The British embryologist Ian Wilmut, one of the parents of the famous sheep Dolly, has died at the age of 79, as confirmed this Monday by the University of Edinburgh. Dolly, born on July 5, 1996, was the first mammal cloned from an adult cell and sparked international fear of cloning human beings. Wilmut led the investigation, but he himself acknowledged that most of the work was done by his colleague Keith Campbell, who died in 2012 at the age of 58 after accidentally hanging himself while drunk, according to The Telegraph newspaper. German biologist Angelika Schnieke was another of the key people in the creation of Dolly.
More information
The sheep was not the first cloned animal. British biologist John Gurdon’s team managed to clone an African clawed frog in 1962, a milestone for which he won the Nobel Prize in Medicine half a century later. Gurdon removed the nucleus from a fertilized egg from a frog and replaced it with the nucleus of a cell from the intestine of a tadpole. That modified egg developed to generate a frog, demonstrating that a mature cell still contained the genetic information necessary to give rise to the rest of the organism’s cells, as highlighted by the Nobel committee.
Ian Wilmut’s team continued the path started by Gurdon, in a series of experiments carried out at the Roslin Institute, in the Veterinary Faculty of the University of Edinburgh. The researchers used an egg from a Scottish blackface sheep and an adult cell taken from the udder of another Finn Dorset sheep. Since the cloned DNA came from a mammary gland, Wilmut’s group made the decision, with a macho reek, to name her Dolly, after the American singer Dolly Parton.

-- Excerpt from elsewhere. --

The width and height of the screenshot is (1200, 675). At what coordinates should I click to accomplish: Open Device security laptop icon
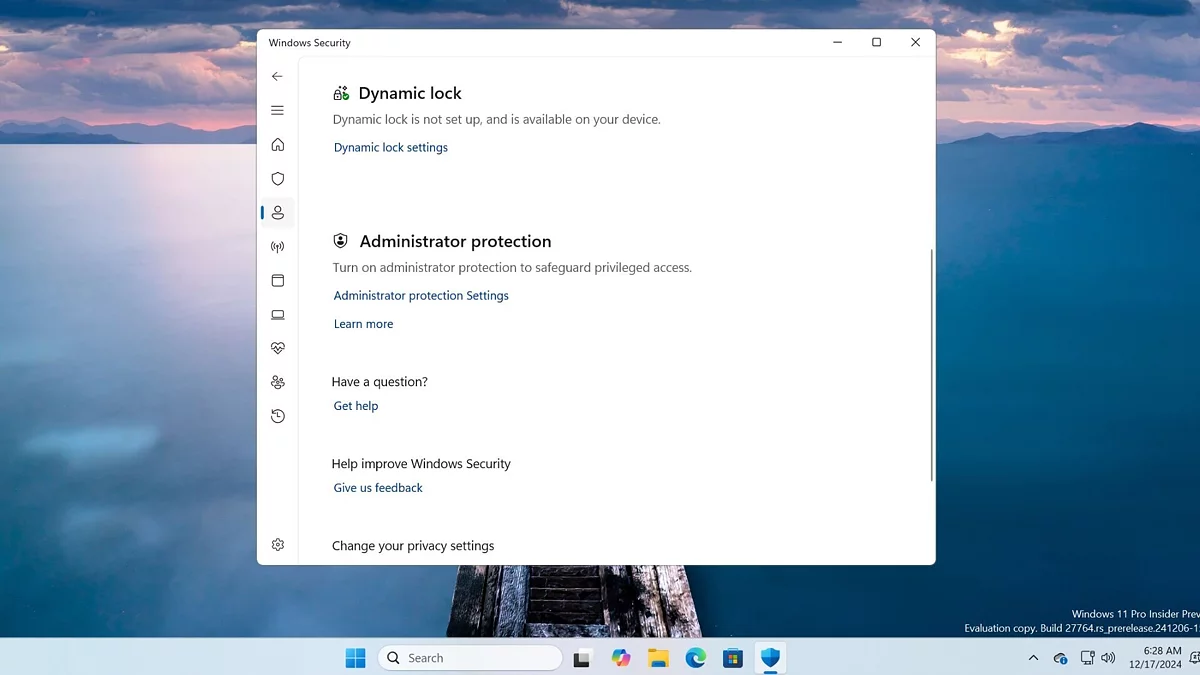(277, 315)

The embryologist Ian Wilmut, in a 2003 image. Gorka Lejarcegi
Dolly lived for almost seven years in a flock at Roslin Institute and had half a dozen lambs. In 2001, veterinarians noticed that she was walking with difficulty due to arthritis, a finding that fueled fears that cloned animals would age prematurely. On February 14, 2003, Dolly was euthanized after lung cancer was detected. Her stuffed body is on display at the National Museum of Scotland in Edinburgh.
Dolly’s birth was announced to the world in 1997 and unleashed the imagination of humanity. Wilmut himself expressed his concern from the first moment. “We are aware of the possibility of misusing this discovery,” he warned. “Cloning people would be entering the realm of science fiction. “All of us who participated in this research consider it unethical,” he declared. A 2001 American documentary condensed the fears in its title: Playing God. “We believe it is important for society to decide how it wants to use this technique and make sure it prohibits what it wants to prohibit. “It would be desperately sad if people started using this technique on people,” Wilmut warned.